---- DATASET RECORDS

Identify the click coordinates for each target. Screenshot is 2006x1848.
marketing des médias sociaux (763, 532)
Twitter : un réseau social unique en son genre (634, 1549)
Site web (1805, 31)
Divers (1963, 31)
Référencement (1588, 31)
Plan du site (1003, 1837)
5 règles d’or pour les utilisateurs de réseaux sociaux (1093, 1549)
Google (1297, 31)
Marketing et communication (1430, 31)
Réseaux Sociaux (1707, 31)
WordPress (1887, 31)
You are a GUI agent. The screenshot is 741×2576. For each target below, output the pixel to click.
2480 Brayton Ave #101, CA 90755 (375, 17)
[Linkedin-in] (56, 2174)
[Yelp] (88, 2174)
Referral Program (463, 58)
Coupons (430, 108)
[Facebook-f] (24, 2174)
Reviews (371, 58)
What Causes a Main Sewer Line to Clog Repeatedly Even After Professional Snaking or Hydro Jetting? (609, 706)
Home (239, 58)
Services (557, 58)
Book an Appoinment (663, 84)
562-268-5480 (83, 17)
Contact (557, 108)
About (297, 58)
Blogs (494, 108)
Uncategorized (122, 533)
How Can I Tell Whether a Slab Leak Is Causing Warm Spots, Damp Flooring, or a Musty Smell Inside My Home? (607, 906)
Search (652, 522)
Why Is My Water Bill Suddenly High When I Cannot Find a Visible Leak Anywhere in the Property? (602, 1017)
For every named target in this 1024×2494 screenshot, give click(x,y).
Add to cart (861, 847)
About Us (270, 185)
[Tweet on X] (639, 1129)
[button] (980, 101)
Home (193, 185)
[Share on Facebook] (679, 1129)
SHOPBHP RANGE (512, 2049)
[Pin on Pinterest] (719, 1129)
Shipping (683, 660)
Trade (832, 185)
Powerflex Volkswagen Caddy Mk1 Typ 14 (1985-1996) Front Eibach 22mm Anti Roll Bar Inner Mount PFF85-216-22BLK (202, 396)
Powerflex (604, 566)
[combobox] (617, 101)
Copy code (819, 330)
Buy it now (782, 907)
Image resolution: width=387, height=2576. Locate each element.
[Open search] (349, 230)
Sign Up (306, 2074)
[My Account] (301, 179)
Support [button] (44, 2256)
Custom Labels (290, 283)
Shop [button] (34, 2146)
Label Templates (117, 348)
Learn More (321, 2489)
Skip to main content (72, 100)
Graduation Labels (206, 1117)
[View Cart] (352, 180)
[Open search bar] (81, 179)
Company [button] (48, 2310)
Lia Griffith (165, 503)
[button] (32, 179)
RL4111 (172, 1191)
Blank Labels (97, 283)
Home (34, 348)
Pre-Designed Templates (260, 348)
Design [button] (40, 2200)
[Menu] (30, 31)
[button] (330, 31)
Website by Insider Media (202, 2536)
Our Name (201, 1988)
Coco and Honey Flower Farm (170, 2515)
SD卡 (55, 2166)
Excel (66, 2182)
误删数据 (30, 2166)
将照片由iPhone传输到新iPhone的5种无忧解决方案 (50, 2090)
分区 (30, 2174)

--------

## EXERCISE OBJECTIVE
Extract from the records above the lines from the one containing "Contact (557, 108)" to the one containing "[Share on Facebook] (679, 1129)", both lines included, exactly as they appear and with nothing else.

## RESULT OF THE EXERCISE
Contact (557, 108)
About (297, 58)
Blogs (494, 108)
Uncategorized (122, 533)
How Can I Tell Whether a Slab Leak Is Causing Warm Spots, Damp Flooring, or a Musty Smell Inside My Home? (607, 906)
Search (652, 522)
Why Is My Water Bill Suddenly High When I Cannot Find a Visible Leak Anywhere in the Property? (602, 1017)
For every named target in this 1024×2494 screenshot, give click(x,y).
Add to cart (861, 847)
About Us (270, 185)
[Tweet on X] (639, 1129)
[button] (980, 101)
Home (193, 185)
[Share on Facebook] (679, 1129)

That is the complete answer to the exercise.